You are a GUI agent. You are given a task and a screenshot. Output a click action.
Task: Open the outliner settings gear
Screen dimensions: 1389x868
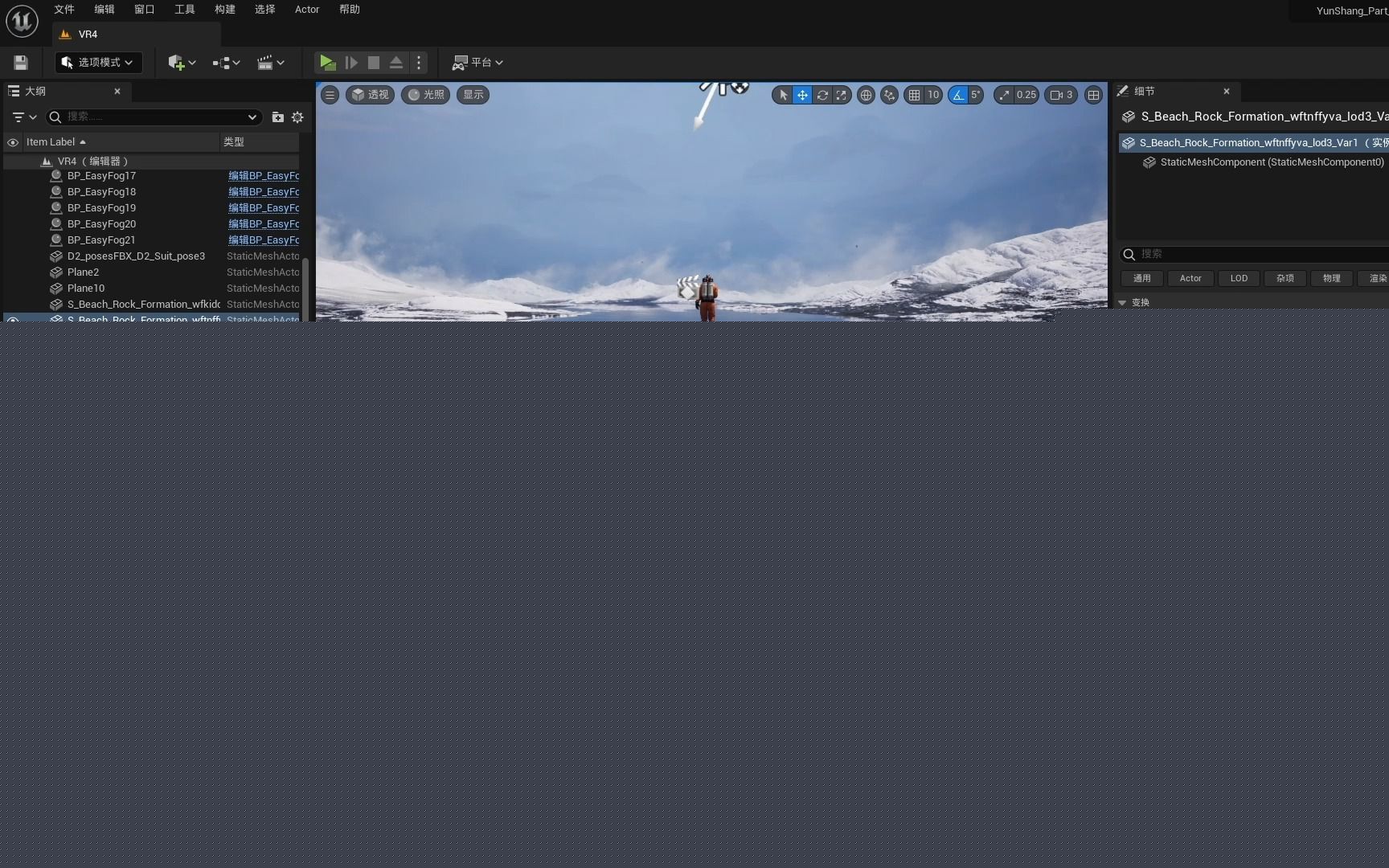pyautogui.click(x=297, y=117)
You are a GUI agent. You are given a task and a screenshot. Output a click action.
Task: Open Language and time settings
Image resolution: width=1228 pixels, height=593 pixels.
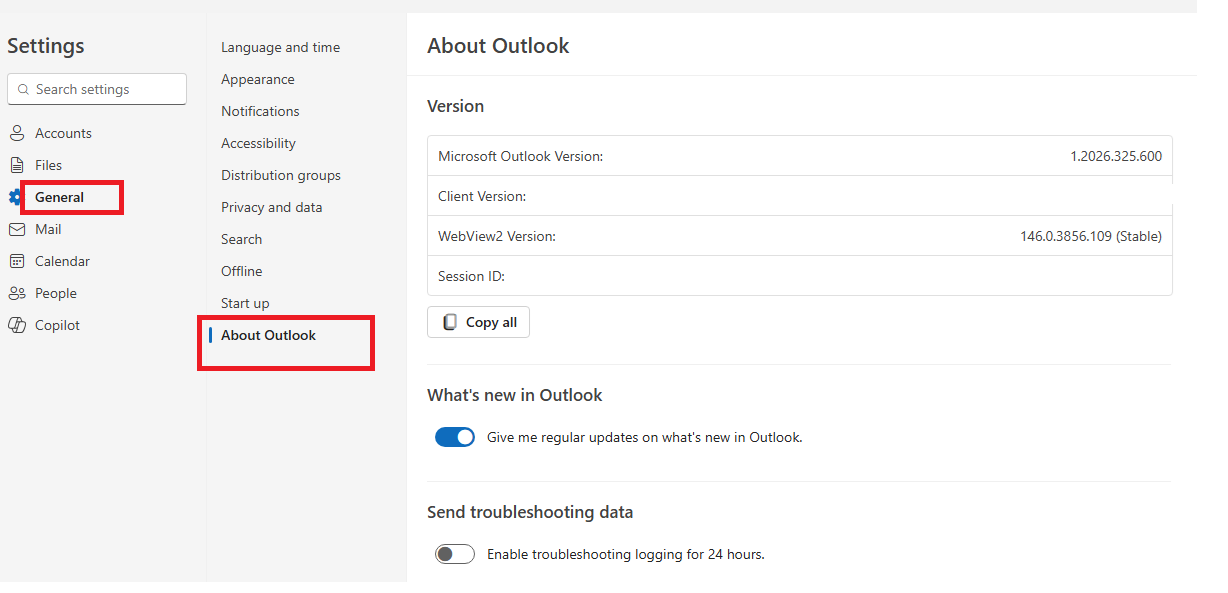pyautogui.click(x=280, y=47)
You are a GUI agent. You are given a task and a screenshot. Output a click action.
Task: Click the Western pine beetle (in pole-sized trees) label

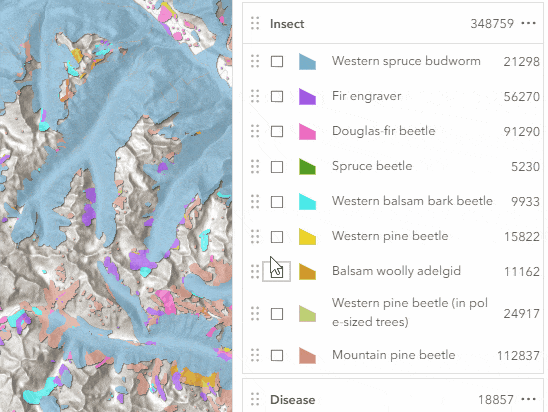click(410, 312)
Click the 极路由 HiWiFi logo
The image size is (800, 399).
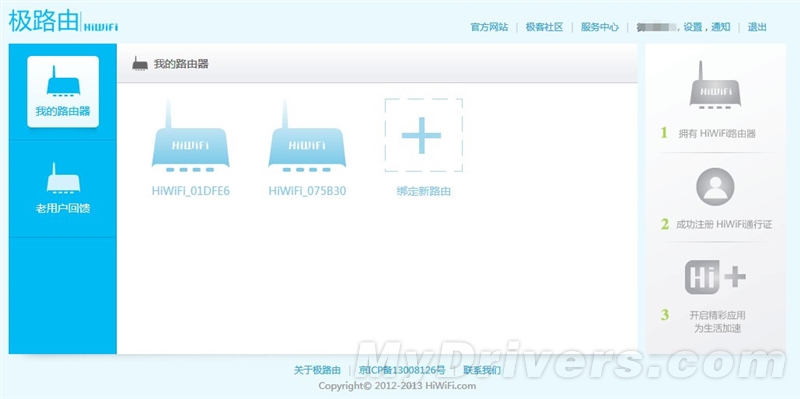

────────

Leave out the pictures and return the listing exactly.

**EXERCISE ANSWER**
You are a GUI agent. You are given a task and a screenshot. Output a click action.
Task: Open the outliner settings gear
Screen dimensions: 1389x868
pyautogui.click(x=297, y=117)
You are a GUI agent. You are given a task and a screenshot. Output a click action.
Task: Open Language and time settings
Image resolution: width=1228 pixels, height=593 pixels.
pyautogui.click(x=280, y=47)
You are a GUI agent. You are given a task and a screenshot. Output a click action.
Task: Click the Western pine beetle (in pole-sized trees) label

click(410, 312)
Click the 极路由 HiWiFi logo
The image size is (800, 399).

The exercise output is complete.